Stephanie Bernstein says her second graders are typical seven-year-olds: “They need to get up and move about every 15 minutes.”

Bernstein, who has taught at M. Pauline Brown School in Daly City for seven years, has 20 English language learners in a class of 23. She plans a lot of hands-on and peer-learning activities to engage students because “they have a hard time sitting still, listening to the teacher talk, and concentrating on lessons.” Yet, each year, Bernstein’s students and second graders throughout California are required to sit for an hour to take the high-stakes Standardized Testing and Reporting, or STAR, test.

Bernstein doubts her students understand what’s being asked. “Young children are still emergent readers and concrete thinkers. The test has a lot of abstract questions that go beyond their levels. They get easily frustrated.” 

Bernstein wonders who benefits from giving second graders the STAR test: “It’s not helpful to me as a teacher. Results come as an overall reading or math score late in the year. They don’t say in what specific areas my students need improvement.” Bernstein already uses numerous better and more reliable diagnostic tools.

Bernstein’s local, the Jefferson Elementary Federation of Teachers, brought forward a resolution to abolish the California’s standards test for second graders. Following its passage at CFT Convention, the union sponsored a bill to eliminate second grade testing, SB 740, carried by Sen. Loni Hancock, D-Berkeley.

Dana Morelini, a second-grade teacher and member of the 

Petaluma Federation of Teachers, testified before the Senate Education Committee in the state Capitol to urge support of SB 740. 

Morelini has taught English learners in Title 1 schools as well as English-only students for 12 years. She currently works at McNear Elementary, a California Blue Ribbon Distinguished School. “While there are many inequities, both groups of children face similar setbacks and consequences from STAR testing due to their age,” explains Morelini.

Young children are still emergent readers and concrete thinkers. The test has a lot of abstract questions that go beyond their levels. They get easily frustrated. — Stephanie Bernstein, Second Grade Teacher, M. Pauline Brown School

Students repeatedly break pencils, complain of headaches, request frequent bathroom breaks and “exhibit types of anxious behavior markedly different” from when she administers other assessments. “None of us believe it was ever really the intent of the California Legislature to deliver an assessment that has created undue stress, fear and doubt in our youngest learners.” 

Neither Morelini or Bernstein are opposed to testing students. They call for age-appropriate and reliable diagnostic tools to help them identify what their students need. They want the money saved by eliminating the STAR test to be invested in class size reduction, professional development, and other programs to help children learn and teachers teach. “We have lost the ability to work with children frequently as individuals and in small groups. We have fewer days to make a significant impact on their learning,” explains Morelini.

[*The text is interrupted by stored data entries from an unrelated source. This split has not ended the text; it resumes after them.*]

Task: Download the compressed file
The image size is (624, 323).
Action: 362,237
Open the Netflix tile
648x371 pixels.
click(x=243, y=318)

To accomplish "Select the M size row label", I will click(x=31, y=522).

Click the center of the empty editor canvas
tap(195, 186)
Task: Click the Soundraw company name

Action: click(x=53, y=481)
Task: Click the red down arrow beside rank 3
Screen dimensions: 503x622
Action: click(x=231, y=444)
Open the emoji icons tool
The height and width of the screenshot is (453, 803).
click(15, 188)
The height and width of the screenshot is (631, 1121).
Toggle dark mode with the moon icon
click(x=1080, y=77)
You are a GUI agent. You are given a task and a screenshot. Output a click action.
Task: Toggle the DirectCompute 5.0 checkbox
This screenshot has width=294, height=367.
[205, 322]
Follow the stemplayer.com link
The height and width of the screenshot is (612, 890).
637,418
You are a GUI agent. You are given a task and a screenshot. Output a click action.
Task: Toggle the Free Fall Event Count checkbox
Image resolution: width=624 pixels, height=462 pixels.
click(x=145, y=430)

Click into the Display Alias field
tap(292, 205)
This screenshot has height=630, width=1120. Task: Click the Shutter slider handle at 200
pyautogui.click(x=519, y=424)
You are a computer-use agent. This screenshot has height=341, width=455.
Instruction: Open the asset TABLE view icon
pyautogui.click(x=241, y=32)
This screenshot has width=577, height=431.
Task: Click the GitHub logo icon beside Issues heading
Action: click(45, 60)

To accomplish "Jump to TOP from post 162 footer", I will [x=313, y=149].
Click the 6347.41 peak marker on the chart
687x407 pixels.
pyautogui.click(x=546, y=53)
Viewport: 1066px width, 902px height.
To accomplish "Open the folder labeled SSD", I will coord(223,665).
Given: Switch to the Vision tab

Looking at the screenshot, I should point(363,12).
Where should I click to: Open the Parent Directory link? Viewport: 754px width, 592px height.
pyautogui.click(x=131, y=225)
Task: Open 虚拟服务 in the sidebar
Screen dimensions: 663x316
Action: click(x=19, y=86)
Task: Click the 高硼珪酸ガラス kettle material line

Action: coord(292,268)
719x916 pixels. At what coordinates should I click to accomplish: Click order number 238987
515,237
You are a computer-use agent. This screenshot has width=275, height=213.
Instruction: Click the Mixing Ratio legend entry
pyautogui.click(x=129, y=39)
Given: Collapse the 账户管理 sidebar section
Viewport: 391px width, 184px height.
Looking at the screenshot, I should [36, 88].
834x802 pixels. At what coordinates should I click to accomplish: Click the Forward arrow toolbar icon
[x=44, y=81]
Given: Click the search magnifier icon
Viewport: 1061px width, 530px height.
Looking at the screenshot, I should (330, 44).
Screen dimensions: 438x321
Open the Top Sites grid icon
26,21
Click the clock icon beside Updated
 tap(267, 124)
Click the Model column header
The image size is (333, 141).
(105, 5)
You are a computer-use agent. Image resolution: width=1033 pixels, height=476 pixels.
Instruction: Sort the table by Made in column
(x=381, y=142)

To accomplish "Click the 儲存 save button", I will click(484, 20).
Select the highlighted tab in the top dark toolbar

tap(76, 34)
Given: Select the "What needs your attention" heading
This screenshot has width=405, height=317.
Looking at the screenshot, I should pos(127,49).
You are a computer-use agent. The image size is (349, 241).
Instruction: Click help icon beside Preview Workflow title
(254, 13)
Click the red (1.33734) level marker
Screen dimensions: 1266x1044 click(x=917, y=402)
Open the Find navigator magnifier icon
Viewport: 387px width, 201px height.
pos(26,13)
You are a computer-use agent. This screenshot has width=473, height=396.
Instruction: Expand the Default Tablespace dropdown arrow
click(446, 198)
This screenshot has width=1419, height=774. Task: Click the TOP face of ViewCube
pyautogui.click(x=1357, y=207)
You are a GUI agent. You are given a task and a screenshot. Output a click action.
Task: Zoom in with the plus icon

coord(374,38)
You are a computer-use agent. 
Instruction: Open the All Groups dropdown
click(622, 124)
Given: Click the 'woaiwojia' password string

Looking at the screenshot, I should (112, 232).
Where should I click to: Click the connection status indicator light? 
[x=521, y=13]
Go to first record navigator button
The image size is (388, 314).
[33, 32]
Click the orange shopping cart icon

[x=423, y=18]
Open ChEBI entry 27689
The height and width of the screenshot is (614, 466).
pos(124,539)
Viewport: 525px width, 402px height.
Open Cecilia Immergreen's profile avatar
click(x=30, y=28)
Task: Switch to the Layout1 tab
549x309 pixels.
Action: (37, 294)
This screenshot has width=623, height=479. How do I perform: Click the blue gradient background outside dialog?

Gary Ravani, president of the CFT EC/K-12 Council points to the growing nationwide movement to eliminate standardized testing. 

The website fairtest.org lists parent groups that object to testing. The Greatness by Design taskforce convened by State Superintendent Tom Torlakson and Stanford’s Linda Darling-Hammond — comprising superintendents, principals, teachers, researchers, labor, student advocates, and policymakers — objects to using “unstable and unreliable state standardized test scores” to measure student learning and teaching effectiveness. Teachers at Seattle’s Garfield High refused to administer high-stakes tests, with backing from opinion leaders Diane Ravitch and Jonathan Kozol. (See page 7)

Yet in California, SB 740 failed to get out of legislative committee, despite potential annual savings of more than $2 million that could be better spent to educate young learners, and despite backing of educators, Torlakson, the California PTA and California School Boards Association. 

Ravani says legislators focus on replacing the STAR test. “There’s a mindset that only a commercial program will satisfy school needs. But we don’t need to buy a commercial test,” he said. “Teachers already use assessment tools that more adequately measure student progress.”